Word and element location data
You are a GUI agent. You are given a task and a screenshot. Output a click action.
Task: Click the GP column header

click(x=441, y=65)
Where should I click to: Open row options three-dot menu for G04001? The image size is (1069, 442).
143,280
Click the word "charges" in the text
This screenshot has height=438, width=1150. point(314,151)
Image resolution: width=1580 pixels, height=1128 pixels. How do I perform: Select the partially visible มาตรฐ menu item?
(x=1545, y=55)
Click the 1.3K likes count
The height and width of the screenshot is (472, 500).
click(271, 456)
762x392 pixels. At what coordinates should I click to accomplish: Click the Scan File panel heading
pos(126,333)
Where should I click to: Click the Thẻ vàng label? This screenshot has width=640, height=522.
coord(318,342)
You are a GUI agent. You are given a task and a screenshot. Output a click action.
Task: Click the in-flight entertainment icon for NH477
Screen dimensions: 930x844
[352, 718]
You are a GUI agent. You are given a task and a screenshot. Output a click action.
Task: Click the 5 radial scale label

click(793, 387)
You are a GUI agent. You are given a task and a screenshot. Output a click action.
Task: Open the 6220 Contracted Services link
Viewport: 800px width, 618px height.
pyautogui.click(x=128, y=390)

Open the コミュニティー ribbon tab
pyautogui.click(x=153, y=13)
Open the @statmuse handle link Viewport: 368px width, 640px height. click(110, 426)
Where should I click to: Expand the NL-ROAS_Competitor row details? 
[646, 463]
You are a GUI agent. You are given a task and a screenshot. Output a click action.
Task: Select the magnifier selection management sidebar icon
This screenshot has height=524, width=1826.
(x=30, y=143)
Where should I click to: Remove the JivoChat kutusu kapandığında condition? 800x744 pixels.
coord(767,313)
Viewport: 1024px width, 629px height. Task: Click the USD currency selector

# EXERCISE GOAL
Can you extract the items from the very beginning through the line containing "click(271, 456)", that line included, and reproduce each line unchanged?

# ANSWER TO THE PROBLEM
You are a GUI agent. You are given a task and a screenshot. Output a click action.
Task: Click the GP column header

click(x=441, y=65)
Where should I click to: Open row options three-dot menu for G04001? The image size is (1069, 442).
143,280
Click the word "charges" in the text
This screenshot has height=438, width=1150. point(314,151)
Image resolution: width=1580 pixels, height=1128 pixels. How do I perform: Select the partially visible มาตรฐ menu item?
(x=1545, y=55)
Click the 1.3K likes count
The height and width of the screenshot is (472, 500).
click(271, 456)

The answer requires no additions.